The sensation was brief.
Cold scales.
Warm breath.
And beneath that, something stranger.
A fast dark current passed through him, not pain, not heat, not language. Recognition without explanation. Hunger without direction. The same instinctive tightening he had felt in the containment hall, only cleaner now, as if the presence in front of him fit into the wrong space inside his body with frightening ease.
He inhaled sharply.
The dragon stepped back at once.
For the first time, uncertainty entered its posture.
Small.
Gone almost immediately.
But real.
"You felt that too," Aiden said.
The creature watched him.
No answer.
Maybe it could not answer. Maybe that would have been better.
The afternoon drifted toward evening in fragments.
At one point Joon texted to say the evaluators were "still pretending paperwork explains anything" and that Aiden should stay in his room for the rest of the day. Aiden answered with a single period because it was the fastest available acknowledgment that did not accidentally include the words black dragon hatched in hospital room.
Twice nurses came in. Both times the creature vanished before the handle fully turned, moving with such unnatural speed that Aiden only caught the end of it: under the bed once, atop the wardrobe the second time, folded into shadow with wings tight to its body and eyes half-closed as if stillness itself had been chosen as camouflage.
Nobody saw it.
Nobody, however, stayed entirely comfortable either.
One nurse forgot what she meant to ask him midway through speaking and left after checking the wrong chart twice. Another paused near the door with a faint crease between her brows, as though some older animal part of her had noticed a pressure the rest of her mind refused to label.
By nightfall the room felt too small for secrets.

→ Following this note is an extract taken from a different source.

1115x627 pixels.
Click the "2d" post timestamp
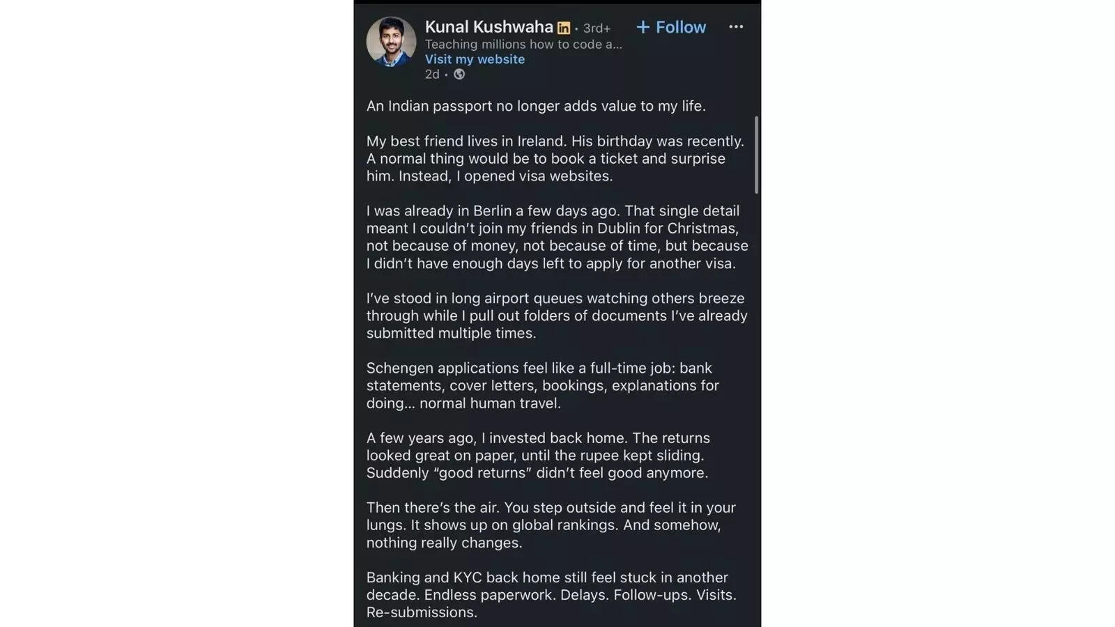pyautogui.click(x=432, y=75)
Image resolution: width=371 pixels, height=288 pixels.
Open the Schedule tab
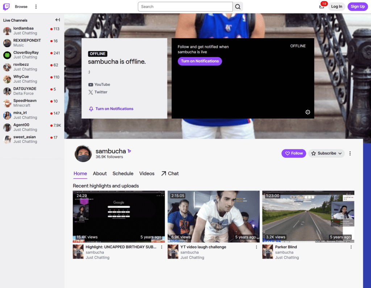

Aiden pulled the blinds closed and sat cross-legged on the bed in the low blue glow from the hallway spill under the door. The dragon sat opposite him on the blanket, tail wrapped around its forepaws, posture perfect.
It had spent the last hour observing everything.
The door.
The vents.
The corners.
Him.
Most of all him.
Whenever he shifted, its eyes tracked the motion. Whenever he fell too still, it seemed to listen in the same way the contained monsters had listened to him earlier.
Not prey.
Not master.
Something else.
"You need a name," Aiden said.
The dragon's ears flicked.
He almost stopped there, embarrassed by the sentence even in private. But the silence that followed felt expectant rather than empty, and his life had already moved too far outside the range of respectable behavior for self-consciousness to matter much.
He looked at the black scales that absorbed all the light in the room and thought of the stretch of sky above the ruined district after the portal vanished. Dark, open, depth without answer.
"Nyx," he said.
The dragon regarded him.
No visible reaction.
Then it stood, crossed the blanket, and stepped onto his legs with complete confidence. Its weight was slight, but not fragile. Warm through the fabric. Real in a way that still refused to settle fully inside his head.
It turned once in place.
Then lay down against him.
Aiden looked down at it.
"That isn't approval," he said quietly.
One green-gold eye opened.
Every muscle in Aiden's body locked.
Nyx closed his eye again and tucked his narrow head against Aiden's stomach as if talking dragons in hospital rooms were now a settled fact and the only remaining question was whether the blanket fabric met minimum standards.
Outside, the hospital kept breathing in steady mechanical rhythms.
Inside the room, Aiden sat motionless under the dark with a newly hatched black dragon asleep on him and understood that whatever came next had already stopped belonging to ordinary life.